JUSTA OU INJUSTA A PREMIAÇÃO DO FILME "O DISCURSO DO REI" NO OSCAR?


O Oscar é um evento que nos remete ao glamour do cinema estadunidense, é um evento onde o tom de festa está acima do de festival, parece que a intenção de mostrar as grandes produções do cinemão pipoca é mais enfática do que a proposta de se debater, analisar e provocar um olhar mais amplo sobre a produção cinematográfica. É público e notório que a festa do Oscar fez algumas injustiças premiando filmes “fracos” em detrimento de obras primas, veja o caso de CIDADÃO KANE por exemplo. Mas será que essa festa é feitas apenas disso, de injustiças?
Às vezes fico contrariado com a forma que a academia premia seus filmes, nunca consegui aceitar a premiação de um filme tão fraco e superficial como ROCKY com o astro Sylvester Stallone, porém temos que admitir que muitas vezes nossa irritação e descontentamento estão ligados a nossa subjetividade, ao chamado “gosto pessoal”, é complicado  falar mal de uma premiação quando está em jogo o olhar de cada um sobre a obra, poderíamos perguntar então até que ponto o gosto pessoal poderia determinar se um filme merece ou não ganhar um prêmio, como resposta eu arriscaria dizer que temos que ir além desse olhar e termos critérios do que seria um bom roteiro, uma boa fotografia, um filme inovador etc, porém isso não estaria desvinculado de nosso olhar pessoal.

→ Resultado esperado
Transcreva sem nenhuma alteração o trecho do texto sobre o Oscar que começa nas palavras "O Oscar é um" e termina em "disso, de injustiças?".

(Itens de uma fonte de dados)
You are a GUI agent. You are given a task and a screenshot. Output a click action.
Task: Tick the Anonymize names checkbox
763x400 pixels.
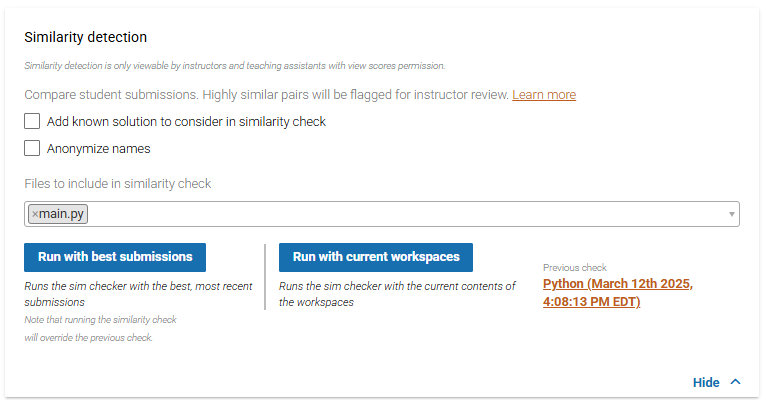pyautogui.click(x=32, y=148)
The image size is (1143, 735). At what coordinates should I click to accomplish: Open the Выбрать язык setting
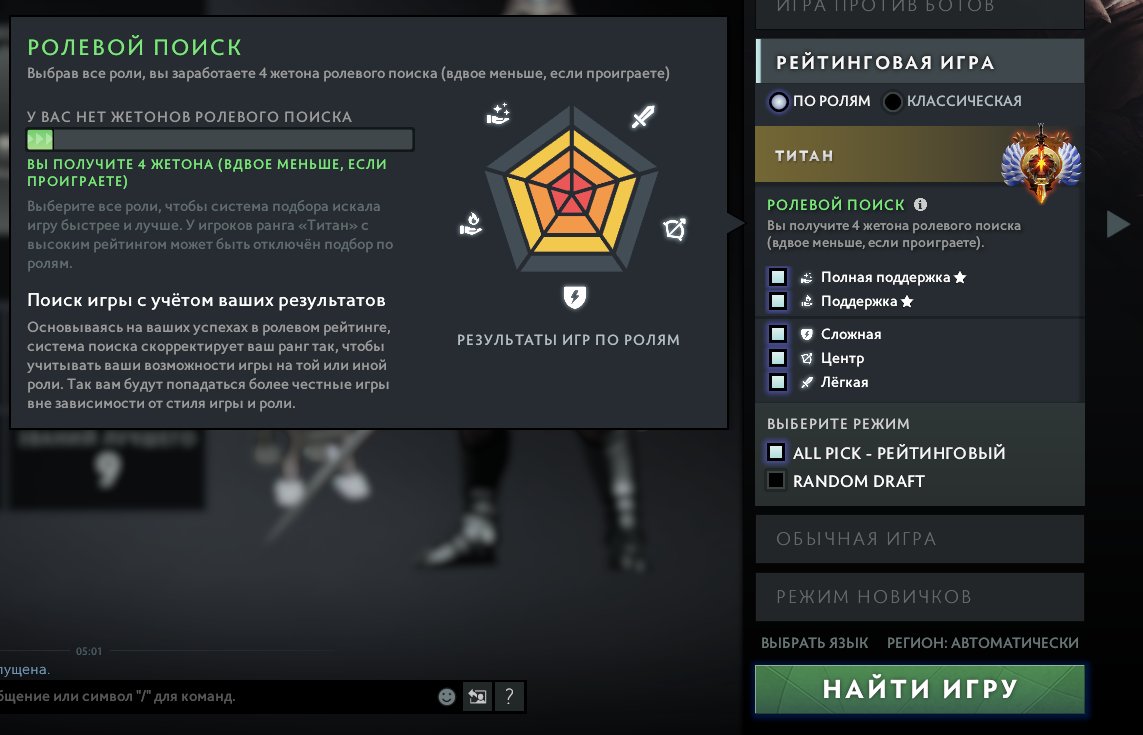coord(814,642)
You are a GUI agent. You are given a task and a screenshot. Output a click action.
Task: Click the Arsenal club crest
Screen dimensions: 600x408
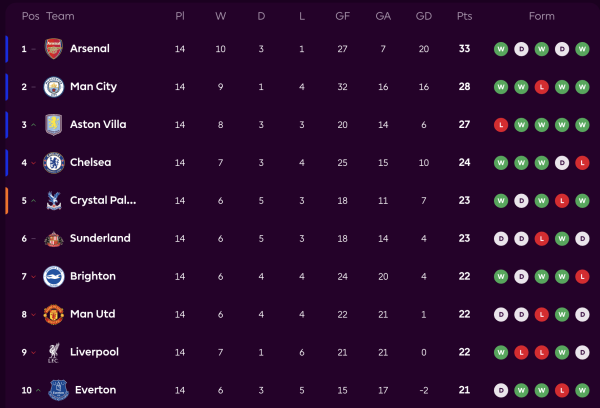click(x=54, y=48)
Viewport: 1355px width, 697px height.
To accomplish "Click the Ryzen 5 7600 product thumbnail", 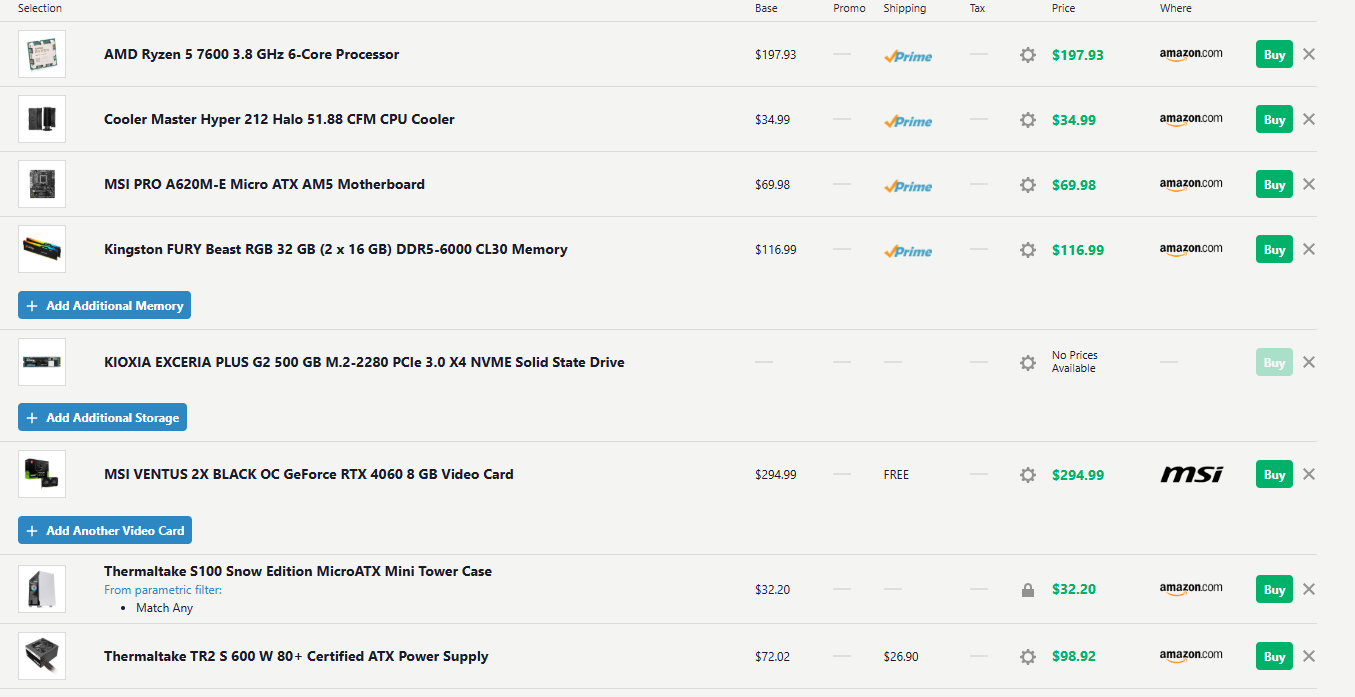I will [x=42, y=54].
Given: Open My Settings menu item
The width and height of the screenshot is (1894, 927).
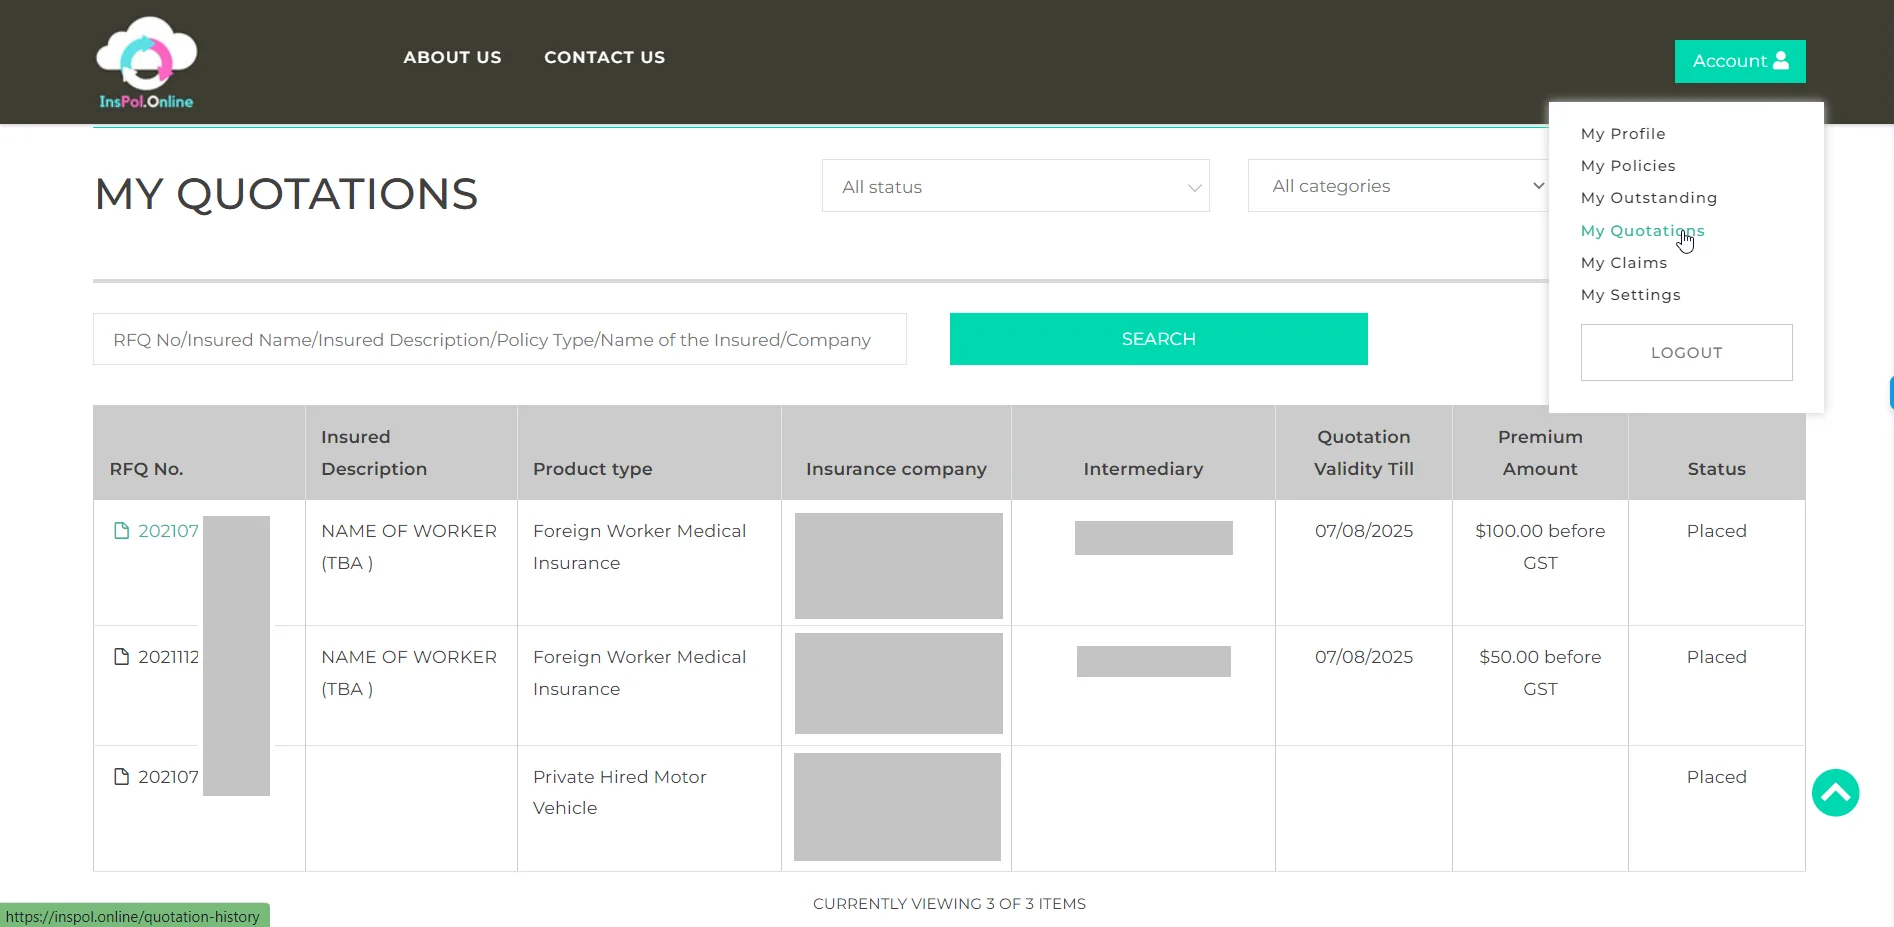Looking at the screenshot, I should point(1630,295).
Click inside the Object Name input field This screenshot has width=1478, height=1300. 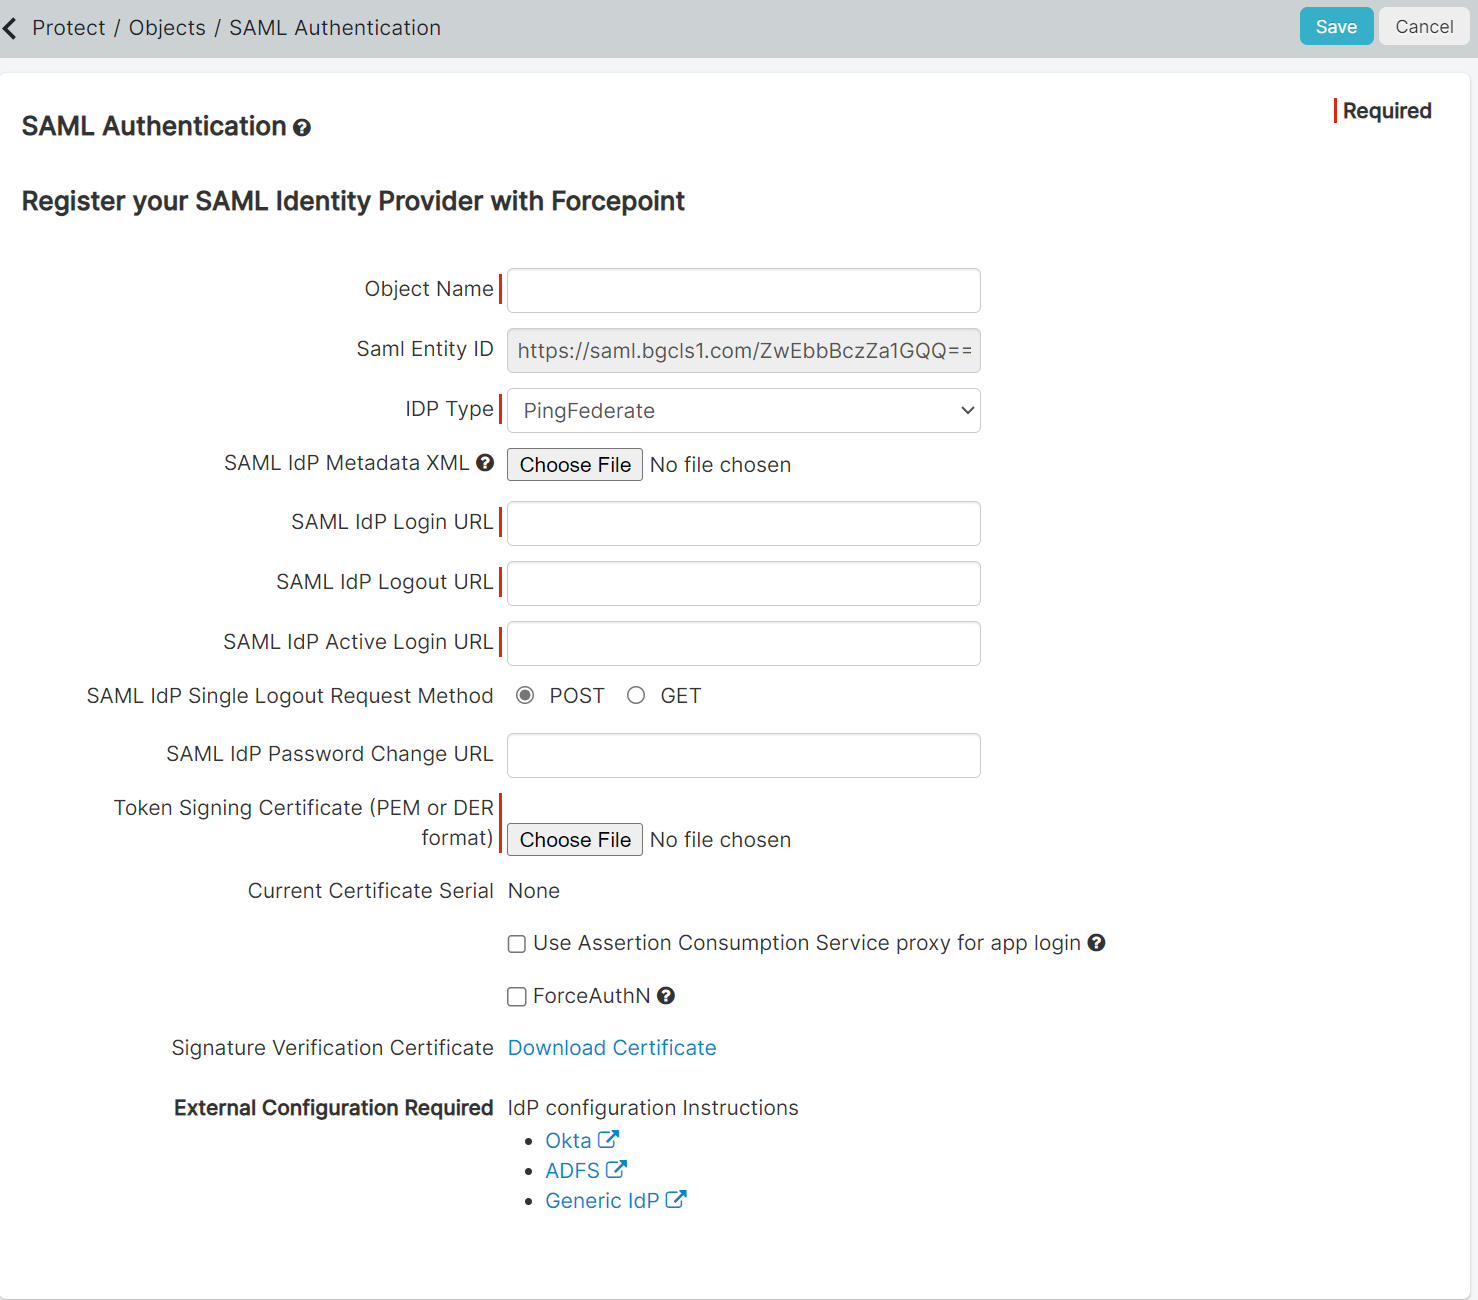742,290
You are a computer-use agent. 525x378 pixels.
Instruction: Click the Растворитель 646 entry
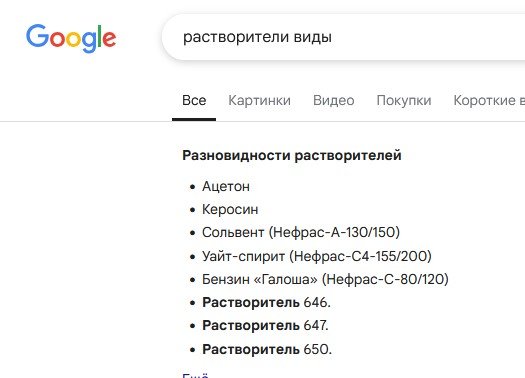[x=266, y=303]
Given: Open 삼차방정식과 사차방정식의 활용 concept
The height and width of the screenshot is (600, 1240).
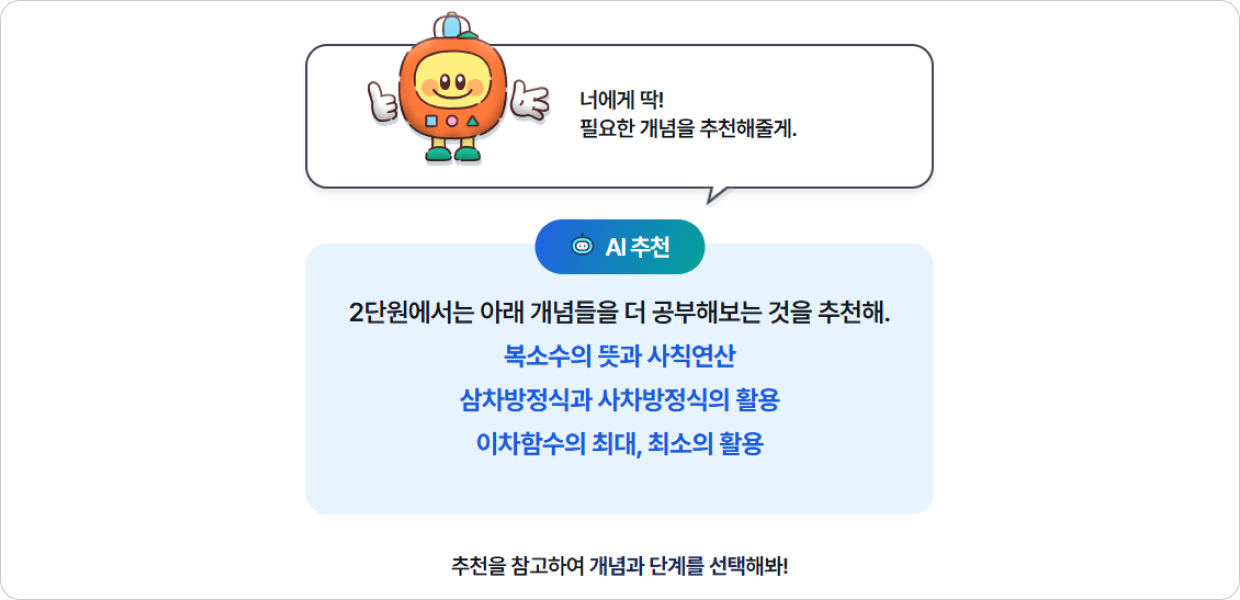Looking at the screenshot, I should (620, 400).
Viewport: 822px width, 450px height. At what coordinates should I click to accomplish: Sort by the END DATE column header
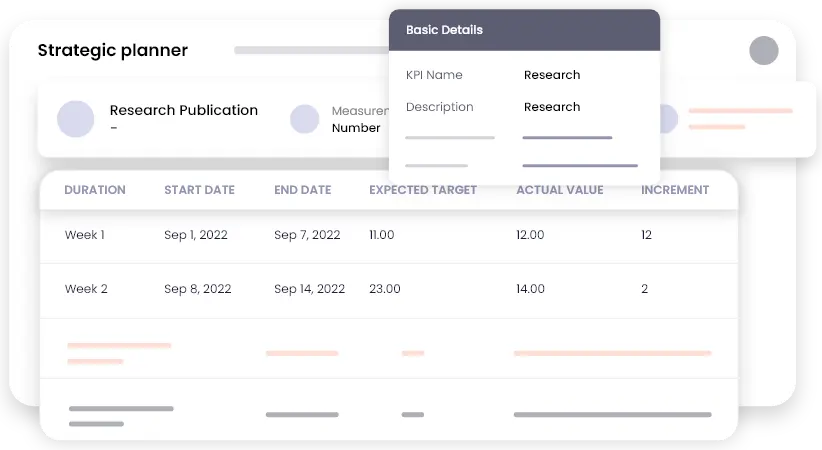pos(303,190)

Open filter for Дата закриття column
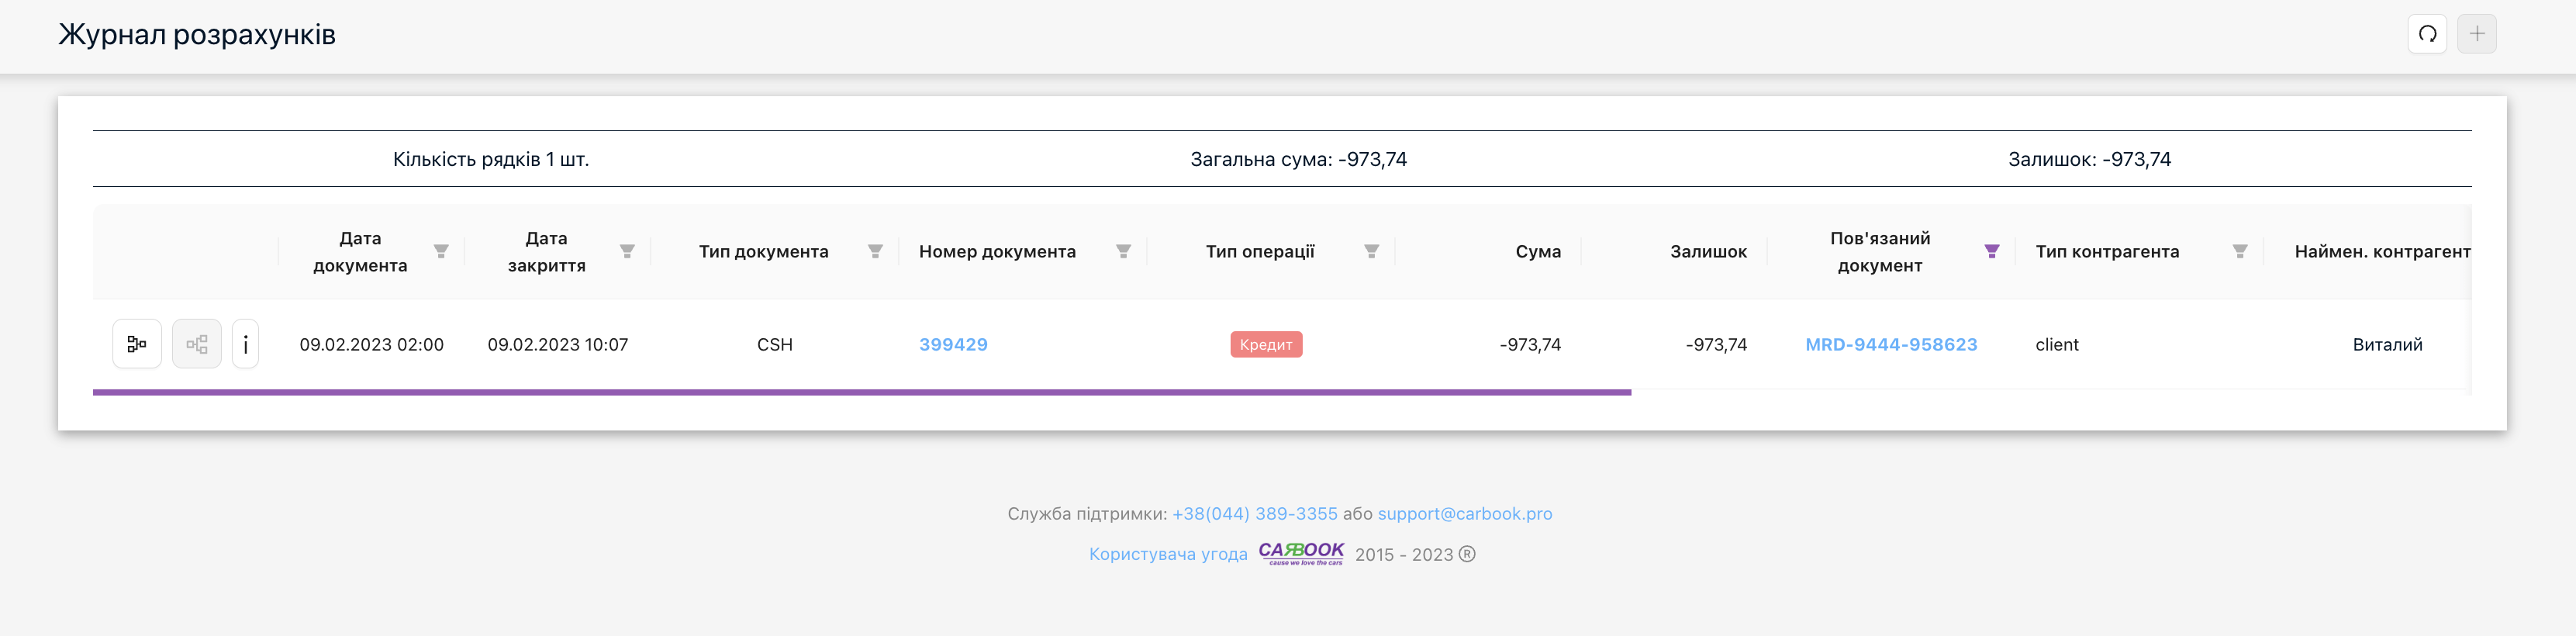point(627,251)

→ Resposta da tarefa
O Oscar é um evento que nos remete ao glamour do cinema estadunidense, é um evento onde o tom de festa está acima do de festival, parece que a intenção de mostrar as grandes produções do cinemão pipoca é mais enfática do que a proposta de se debater, analisar e provocar um olhar mais amplo sobre a produção cinematográfica. É público e notório que a festa do Oscar fez algumas injustiças premiando filmes “fracos” em detrimento de obras primas, veja o caso de CIDADÃO KANE por exemplo. Mas será que essa festa é feitas apenas disso, de injustiças?